In the first article, I looked at the benefits of doing cardio during a muscle mass building phase. Today I’m going to focus on some of the detriments to doing so, whether they be real, or perceived. The most common beliefs of those that are opposed to doing any cardio during a phase of muscle growth, are that cardio will use up energy that would otherwise go towards muscle growth. It is also suggested that overtraining is more likely to occur due to the extra energy being used for the cardio.
To first address the issue of the extra energy being used for cardio that would be better used for muscle growth first; this is of course possible. Most likely only if the cardio is done excessively, and the idea here is to do cardio at a low intensity, for 20 minutes following weight training. The few hundred calories used during cardio activities is easy to replaced on a day-to-day basis. The concern that somehow doing this small amount of cardio is preventing calories and protein from getting to the muscle to support growth defies all logic, not to mention science.

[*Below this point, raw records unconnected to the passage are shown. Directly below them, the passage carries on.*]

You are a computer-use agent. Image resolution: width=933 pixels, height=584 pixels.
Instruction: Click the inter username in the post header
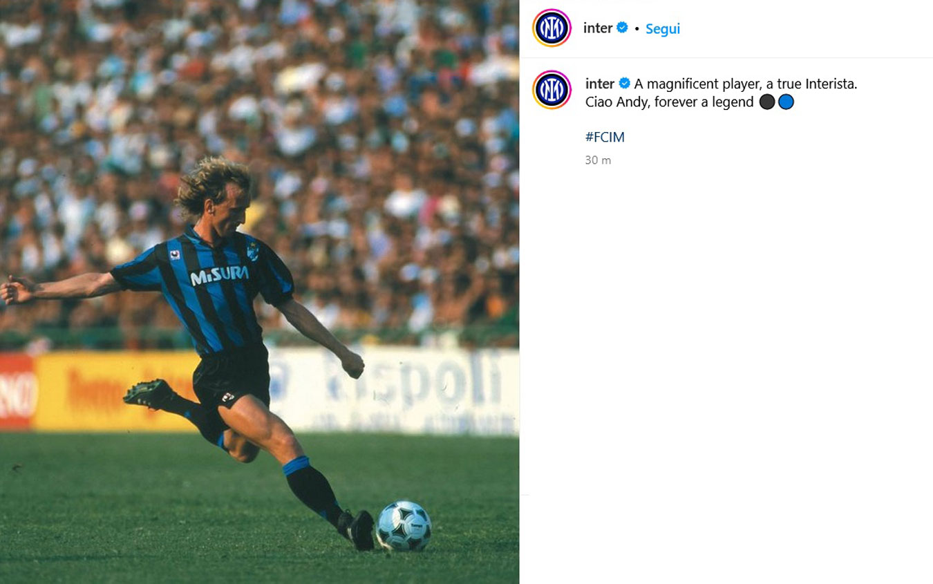[598, 28]
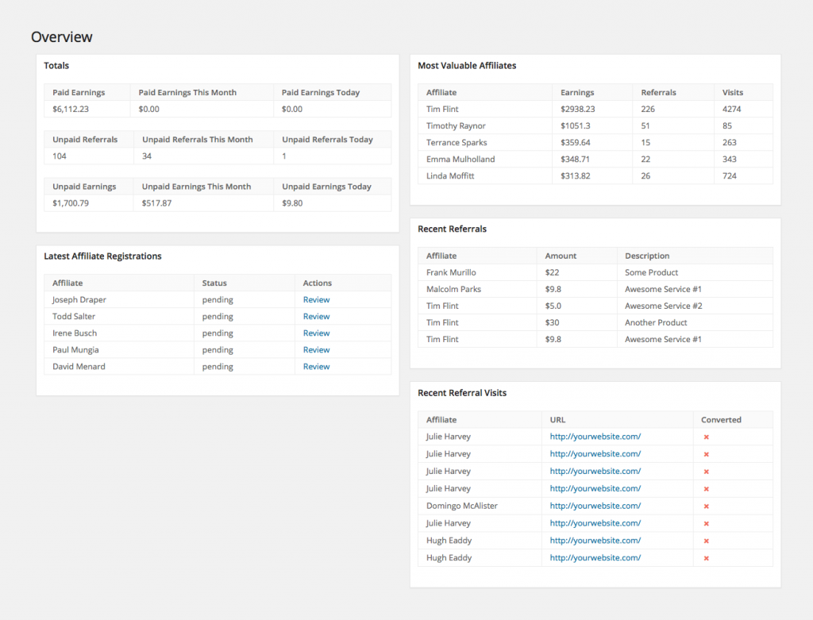Click the Converted column header

pyautogui.click(x=721, y=420)
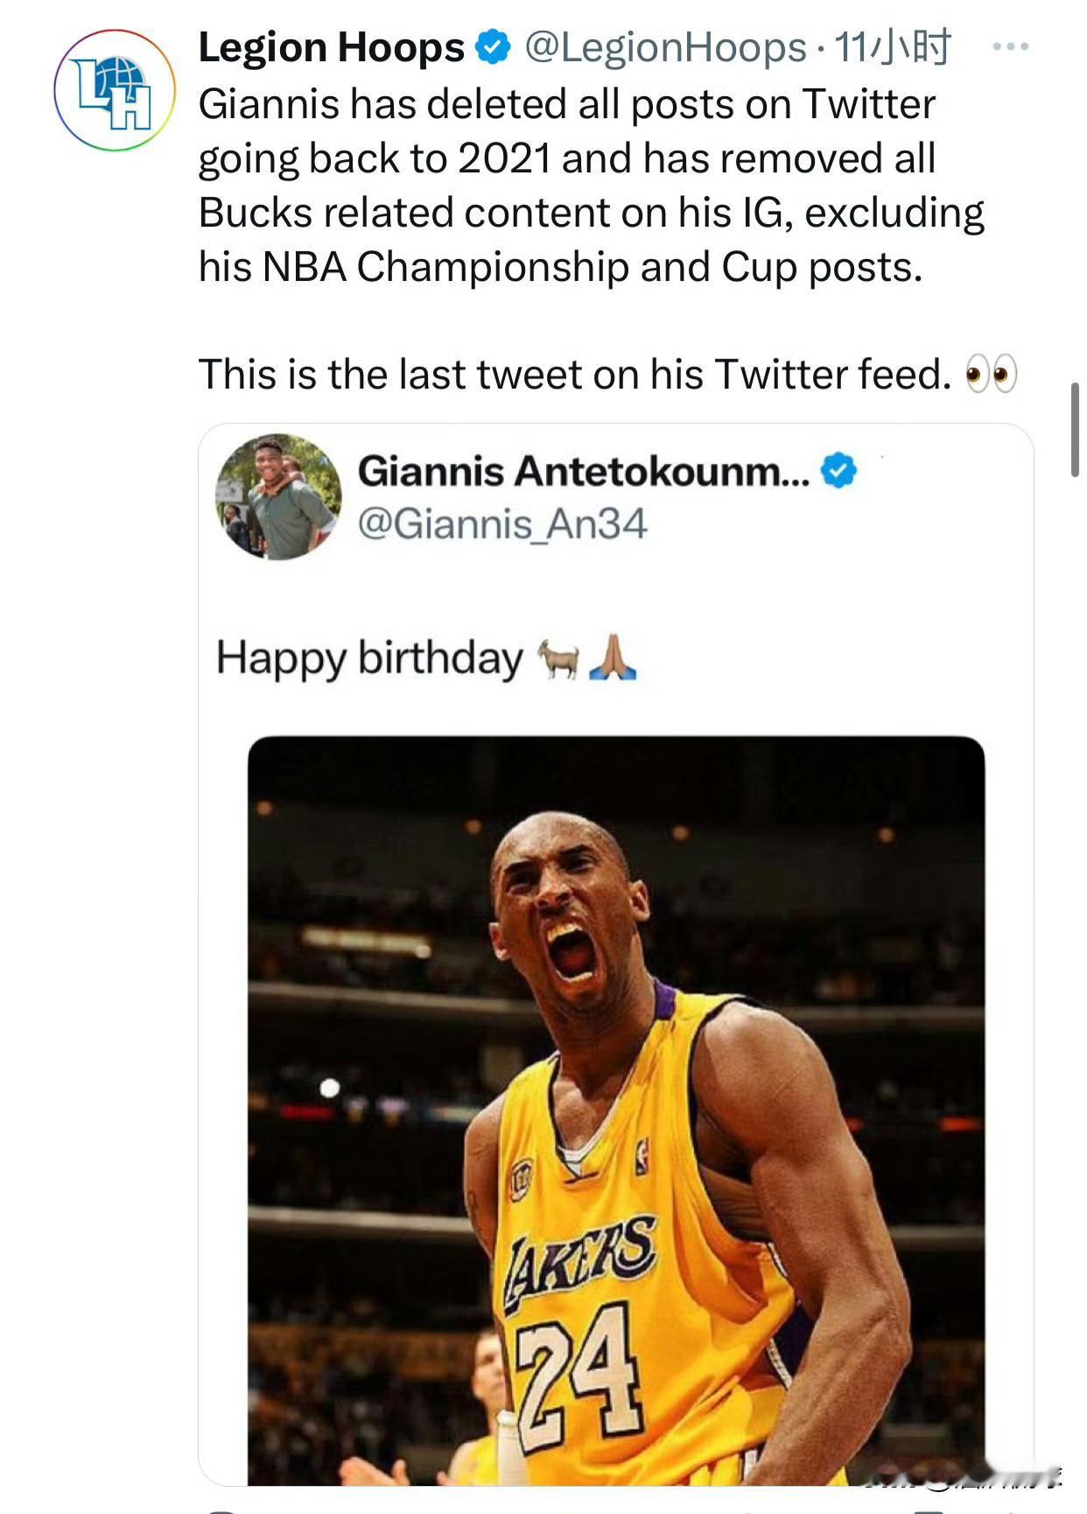This screenshot has height=1514, width=1087.
Task: Click Legion Hoops' blue verified badge
Action: coord(493,47)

There are of course exceptions to every rule, and this case is no different. If you are one of those that has an extremely tough time putting on any weight, and the authentic version of those who literally use up everything they consume is much rarer than you would think, then cardio would be counterproductive to the goal of building muscle mass. If you rarely have to worry about getting lean in the first place, then you probably should avoid any cardio so that all of your energies and food intake go towards training and gaining muscle mass.
Then there is the possibility that there is an exception to this exception. I’m referring to appetite. The classic ectomorphic/hardgainer in reality has a lot of trouble eating enough calories in order to gain sufficient quantities of muscle mass. Outwardly it may appear that these types are bottomless pits when it comes to eating, but one of the reasons they tend to stay so lean is that their appetite dissipates immediately when they begin regularly eating above maintenance. In this situation, the fact that cardio tends to stimulate appetite needs to be factored in as well.
The second concern is that trying to combine both heavy weight training and cardio training will impair results in the weight room. There is some truth to that, as a large amount of research suggests that the combination of cardiovascular and strength training tends to cause an interference in terms of results. While cardiovascular training tends to impair strength performance, heavy strength training doesn’t seem to impair the adaptations to endurance training, but we aren’t concerned with that in this article.
These studies need to be taken with a grain of salt however, because most of these studies were using some fairly high intensites of cardio. When intensity is kept down, and the volume and frequency is more moderate, the potential negative impact of cardiovascular training on adaptations in the weight room is massively reduced.
The legs are what typically take a beating when doing cardio since most cardio modes are lower body dominant. Due to this case you need to consider alternating between various cardio exercises in order to not be doing any repetitive damage to the musculature. Include rowing, and bike, as well as the treadmill and the elliptical trainer. This relates to the above points on interfering with recovery, especially of the legs, and is worthy of consideration.
Having looked at the benefits to doing cardio when muscle mass gaining, and some of the negatives, which are basically non applicable, with the one possible exception of the person that has an extremely hard time gaining weight (even in that case as I mentioned above), it looks to be fairly obvious that doing some low intensity cardio will definitely benefit the goals of someone who is trying to build more muscle, but I’ll still sum this all up.
As long as the intensity stays moderate, and the volume stays relatively low, there are only advantages to adding cardio to a mass growth phase. Doing so will maintain some basic cardiovascular fitness, burn off a few calories, act as active recovery, and help to keep the fat burning pathways active so that the shift to dieting is a little bit easier, without having any major impact on progress in the weight room.
I wouldn’t advise doing more than 20 minutes per cardio session, after weight training. If you choose to do so, it likely won’t do any harm, but the goal is still to devote the majority of your energy to growing, all the while receiving the benefits of doing a little cardio. A maximum heart rate of 140 beats per minute or even lower should be observed in order to achieve these benefits without cutting into recovery or growth.
Something else worth mentioning is that bodybuilders have done low intensity cardio as a method of fat loss with success for many years. These are the same bodybuilders whose goal it is to step on stage with the most muscle mass possible while having the lowest levels of body fat possible. If doing low-intensity cardio was detrimental to their muscle size, it would have been discovered by now, and 20 minutes during a phase that involves an abundance of calories should really be no issue at all related to muscle loss.
In order to get all of the muscle growth benefits that include improved recovery, improved work capacity, better calorie partitioning, improved appetite, maybe staying a little leaner, and having an easier time shifting back into dieting when the mass gaining phase is over, it is well worth the minimal effort of including a small amount of cardio during your mass building phase. The negatives, including short cutting recovery and systematic overtraining, only become an issue when too much volume, or too high of an intensity is performed. The choice is clear regardless of how wrong this may sound to some: if you want to grow muscle mass as effectively as you can, be sure to include some cardio.